Stored items:
= Beginning of Section =

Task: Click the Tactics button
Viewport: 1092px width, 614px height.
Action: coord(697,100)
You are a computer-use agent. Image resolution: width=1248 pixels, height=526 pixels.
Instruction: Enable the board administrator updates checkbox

= End of Section =

# WORK INSTRUCTION:
Repeat each of the entries exactly.

# ANSWER TO THIS TASK:
Task: Click the Tactics button
Viewport: 1092px width, 614px height.
Action: coord(697,100)
You are a computer-use agent. Image resolution: width=1248 pixels, height=526 pixels.
Instruction: Enable the board administrator updates checkbox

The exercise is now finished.